The project started out with 29 brooders which were caught from the wild, but they refused to feed in captivity. Their diet in the wild was most often live fish.

A weaning process was set in motion when their diet was transformed from live tilapia to dead sardines. The brooders were soon injected with hormones and they laid eggs. The eggs were hatched at the Sirkazhi hatchery and were reared to fingerling size, fit for commercial sale. The process of transformation from eggs to fingerling size was accomplished within 25 days, Mr Cyriac said.

With the prevailing cannibalism in the species, the grow-out stages also posed new problems. The growth stages were pursued at the sea bass demonstration farm at Karaikal.

It was at this stage that the Department of Primary Industries, Australia stepped in and helped with the project.

Dr Mike Rimmer and Dr Les Rodgers of the department helped ensure that the least amount of cannibalism prevailed among this commercially valuable species.

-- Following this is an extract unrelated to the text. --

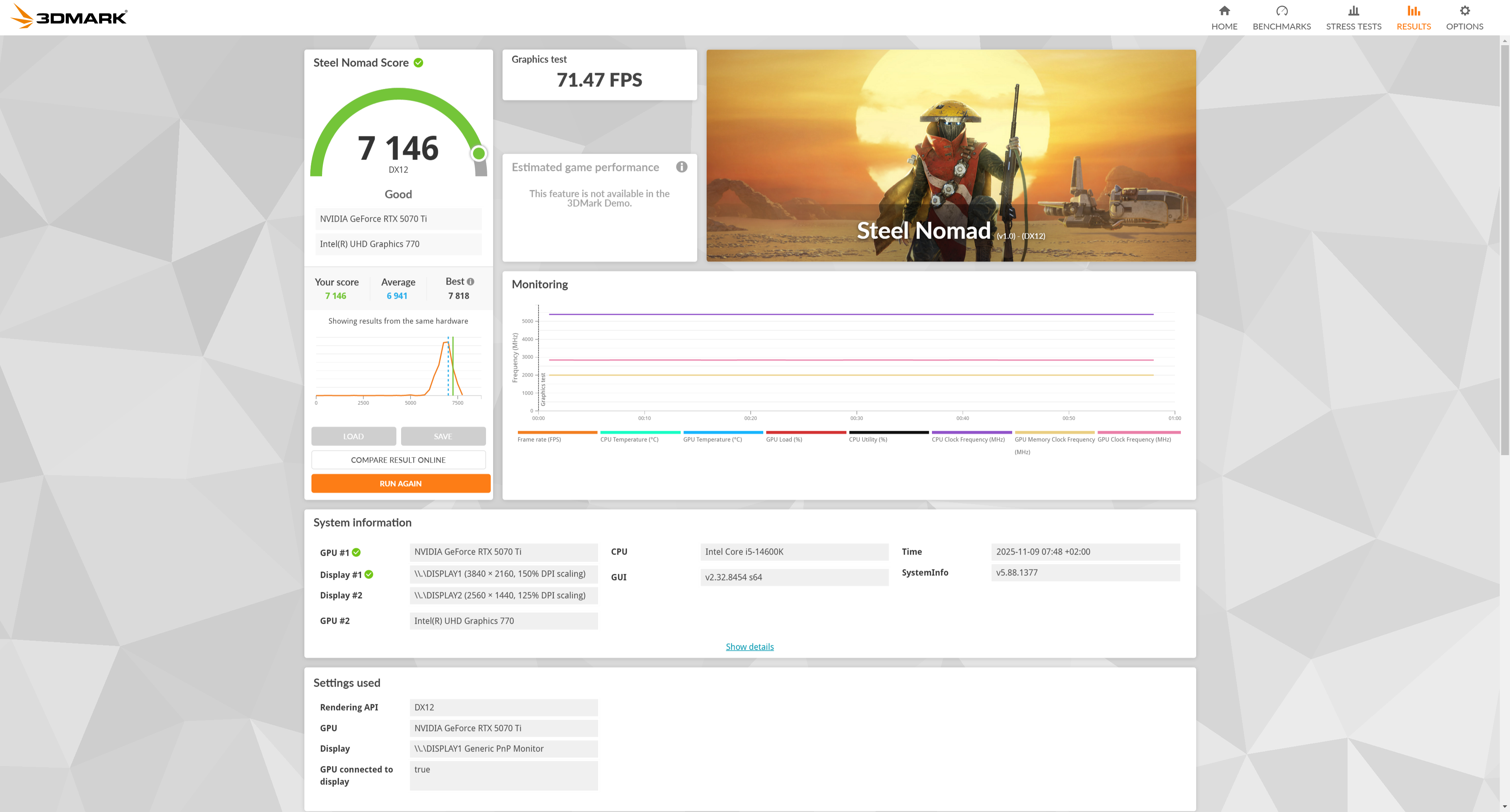This screenshot has height=812, width=1510.
Task: Click the green checkmark next to Display #1
Action: 369,575
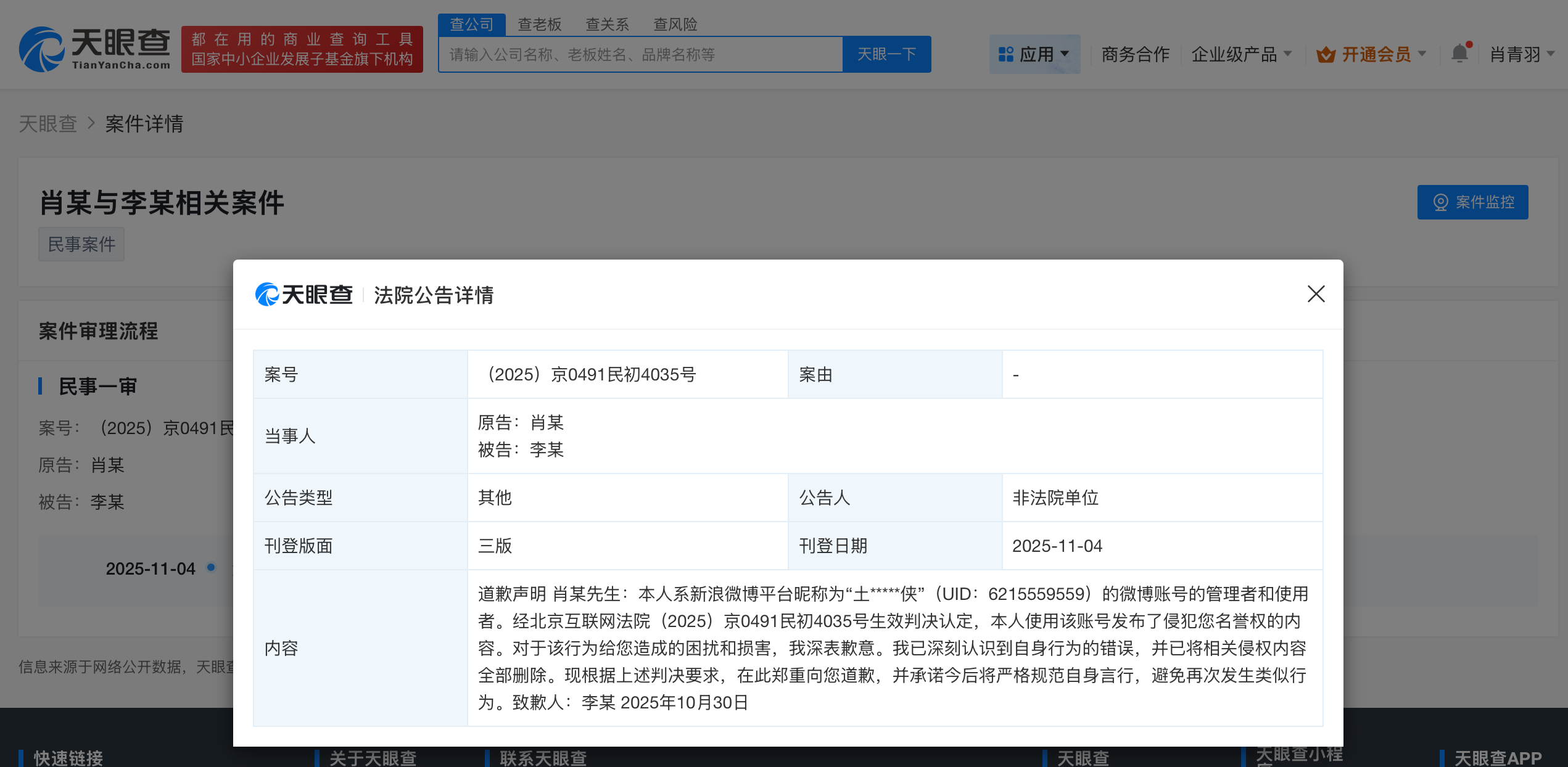Click the crown icon next to 开通会员

coord(1325,54)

Cages were introduced into the ponds at Karaikal so that only sea bass of approximately the same size grew in the same cages. This reduced the risk of cannibalism to a great extent.

Another major problem was that the brooders lay eggs only for four months of the year.

The Australians have said that if certain conditions are provided, it would result in extending the productive span from the current four months to eight months.